9 months on from Popeyes merger, Tims China posts record growth

Canadian comfort food chain Tim Hortons just witnessed its strongest ever single-quarter growth in the Chinese market.

According to the company’s Q3 financial report released last week, Tims China achieved 436 million RMB (55.8 million USD) in revenue in Q3, a year-on-year jump of 42.7%. Its Q1-Q3 growth was equally impressive, reaching 1.19 billion RMB (166 million USD) and a year-on-year growth rate of 66.9%.

Taking its cues from Luckin (now China’s biggest coffee chain), Tims China has upped its convenience this year with smaller, hole-in-the-wall “Tims Go” outlets. Since 2021, Tims has also inked multiple local collaborations, including teaming up with Tencent to open up esports cafés in Shanghai and Shenzhen.

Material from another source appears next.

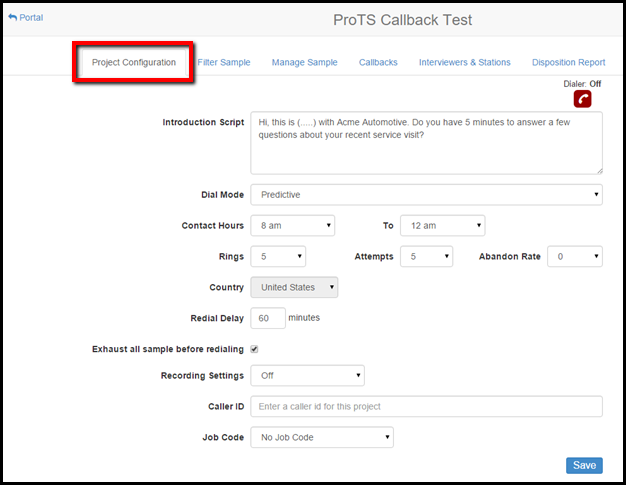Expand the Contact Hours start time dropdown
Screen dimensions: 626x485
(292, 226)
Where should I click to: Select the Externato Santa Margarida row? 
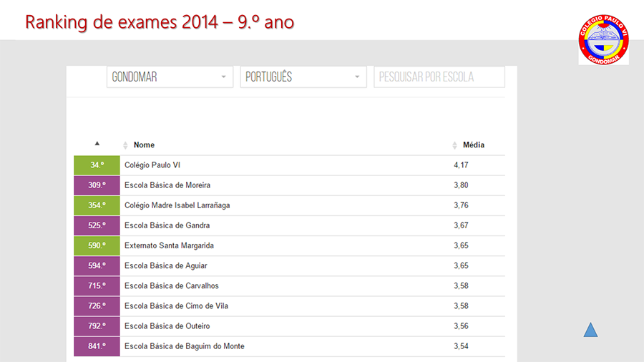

Tims China started business in China in 2019, operating as a joint venture between the Canadian multi-national fast food holding capital Restaurant Brands International (RBI) and the private equity firm Cartesian Capital Group.

Then in February this year, Tims China obtained the exclusive rights to distribute products and services within China under the Popeyes brand name. The merger came hot on the heels of the launch of the Canadian brand’s official Chinese-language name, Tianhao Coffee (literally “good day coffee”), which expresses the “atmosphere and spirit of Tims China”.

Before inking the agreement with Popeyes, Tims China had 600 stores in China, with plans to get that figure to 1,000 before the end of 2023. With over a month left to go, the company is still several hundred stores shy of that objective. There are currently 763 Tims coffee outlets across 56 cities and over 16 million registered Tims Rewards members.

The company is betting on lightspeed brick-and-mortar expansion in the market over the next few years, with the goal of 3,000 stores nationwide set for 2026. For context, Starbucks, which has been operating in China since 1999, is currently hovering around the 7,000 mark.

Following the merger, the first Popeyes store in China also opened its door in Shanghai this August, complete with a stage for jazz performances – a nod to the brand’s New Orleans roots. Popeyes’ entry into the Chinese market is back on an upward trajectory after all nine of its China outlets shut in quick succession between August 2022 and April 2023. Next, the brand is working on honing its fried chicken recipe by striking a careful balance between its world-famous Cajun flavour and localised touches for regional Chinese markets.

“This [Q3 financial result] is the market’s affirmation of the company’s business strategy,” says Tims China CEO Lu Yongchen.

“Amid fierce competition in the future market, Tims Tianhao China will continue to strengthen its brand competitiveness, improve product innovation and operational capabilities, and further enhance Tims China’s brand influence and profitability.”